Just to say a few words about Ferrante’s presentation of marriage, which I alluded to earlier. It is all-but-assumed that women like Lila and Lenú will become housewives. (Despite her brilliance, Lila drops out of school, and despite Lenú’s similar brilliance, she has to beg and plead with her parents to send her.) Once Lila and Lenú begin to develop breasts, the boys descend upon them with a rabidness. Even they put much pressure on themselves to find a suitable mate before they face the fate of being old maids in their mid-twenties. And yet, it’s also just as clear—to us and to them—how nearly impossible it is to marry correctly, when there are so many mixed motives for marrying a man, and when the men prove so inscrutable. Reading these books, one gets the clear sense that it is inevitable that the first marriage will be a mistake, and that any healthy marriage will have to be at least the second one, if not the third.
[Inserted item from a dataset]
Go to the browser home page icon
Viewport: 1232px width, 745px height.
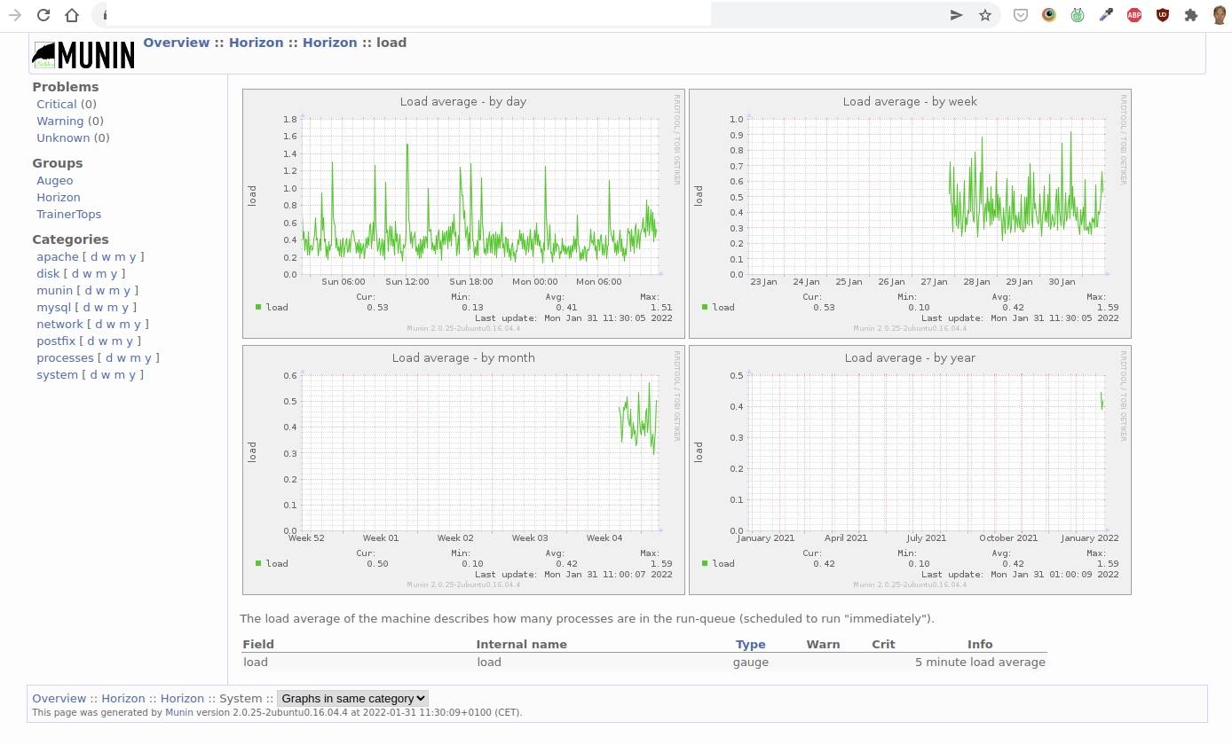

This is a fact of life simply baked into the world in which these women are born. I think the presentation of this—subtly, sympathetically, and without lodging blame at any one gender or institution—is one of Ferrante’s most interesting statements about gender, and does much of the work of pushing these books toward having a distinct feminist viewpoint. Revealing the immense complexity of what marriage is to these people, yet still managing to make us sympathize with the female viewpoint, feels to me one of the things that is freshest about the gender politics of these books.